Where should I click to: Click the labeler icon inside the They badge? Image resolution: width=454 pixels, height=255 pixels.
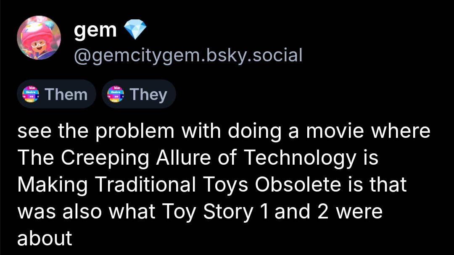[x=116, y=94]
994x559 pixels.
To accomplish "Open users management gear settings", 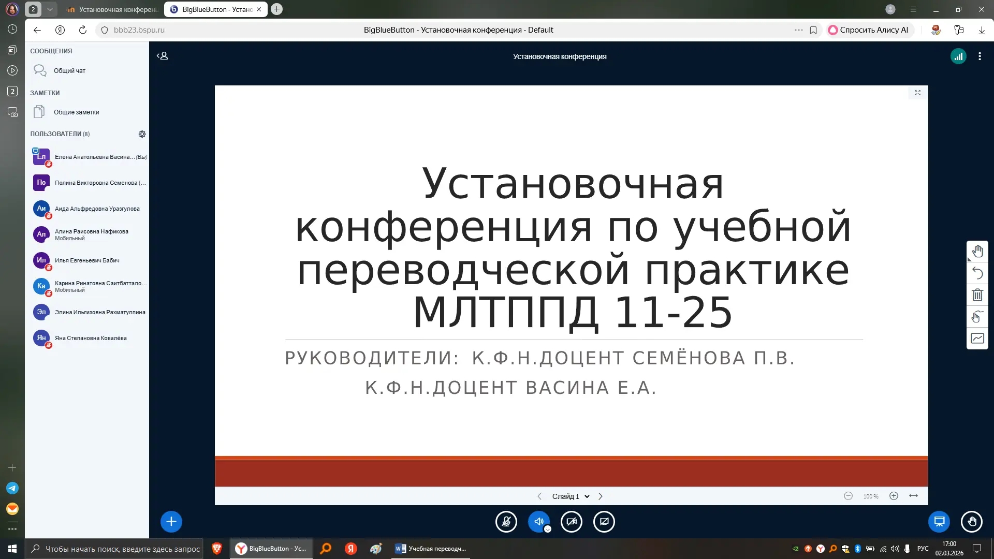I will click(x=142, y=134).
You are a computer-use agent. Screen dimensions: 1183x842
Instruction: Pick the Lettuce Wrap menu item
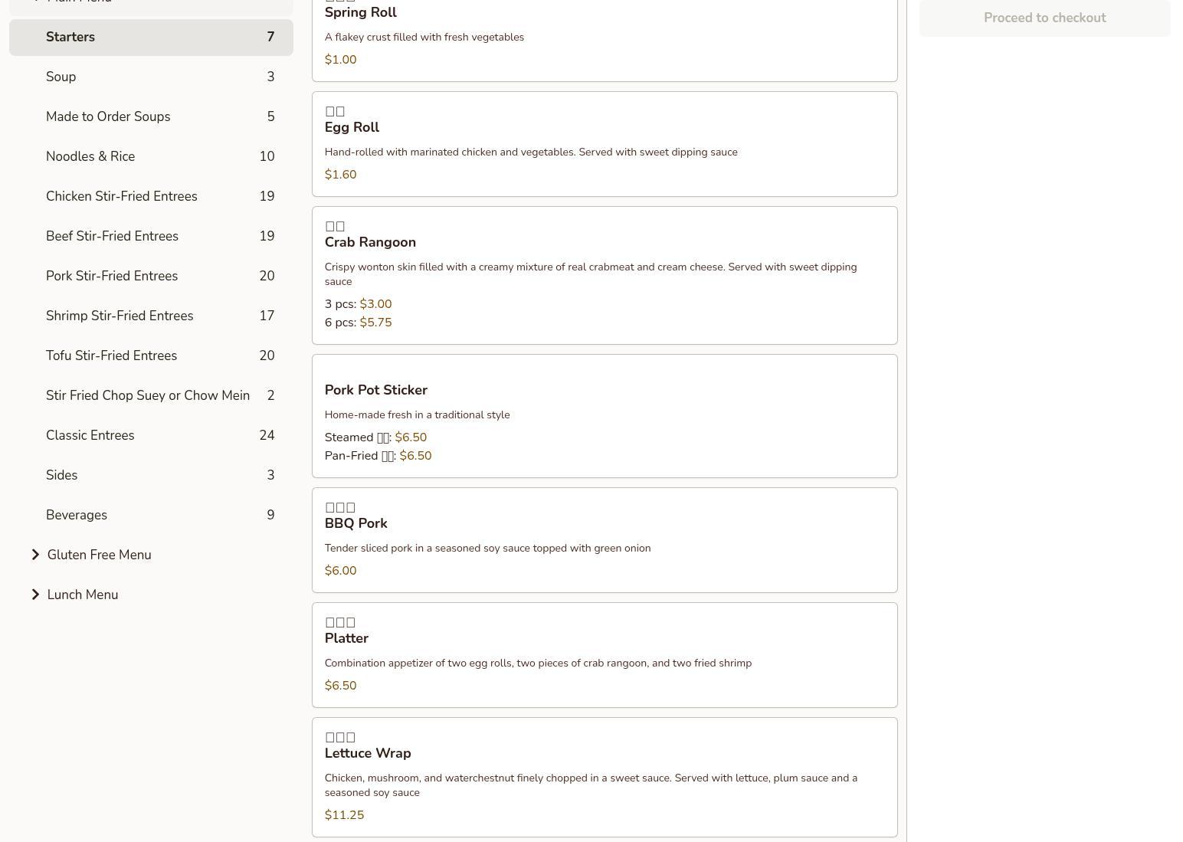[604, 777]
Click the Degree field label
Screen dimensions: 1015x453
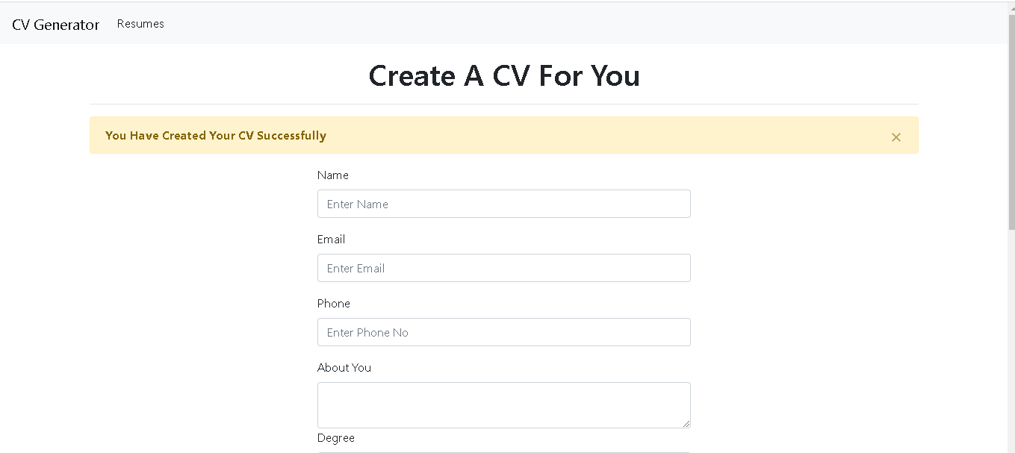[x=336, y=438]
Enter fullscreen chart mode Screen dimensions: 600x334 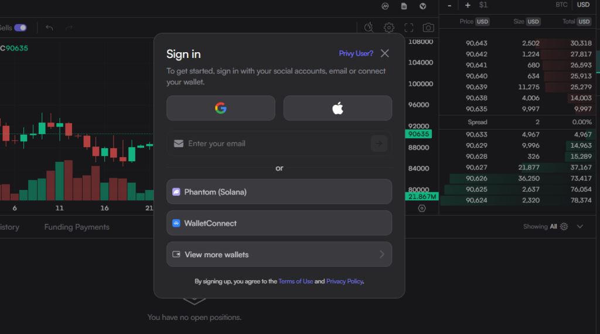tap(409, 28)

------------------------------------

▸ Exercise objective
Pull out each line of the data above that contains the word "pixels", and copy those lines in full.

▸ Output
Where should I click to: Click the labeler icon inside the They badge? Image resolution: width=454 pixels, height=255 pixels.
994x559 pixels.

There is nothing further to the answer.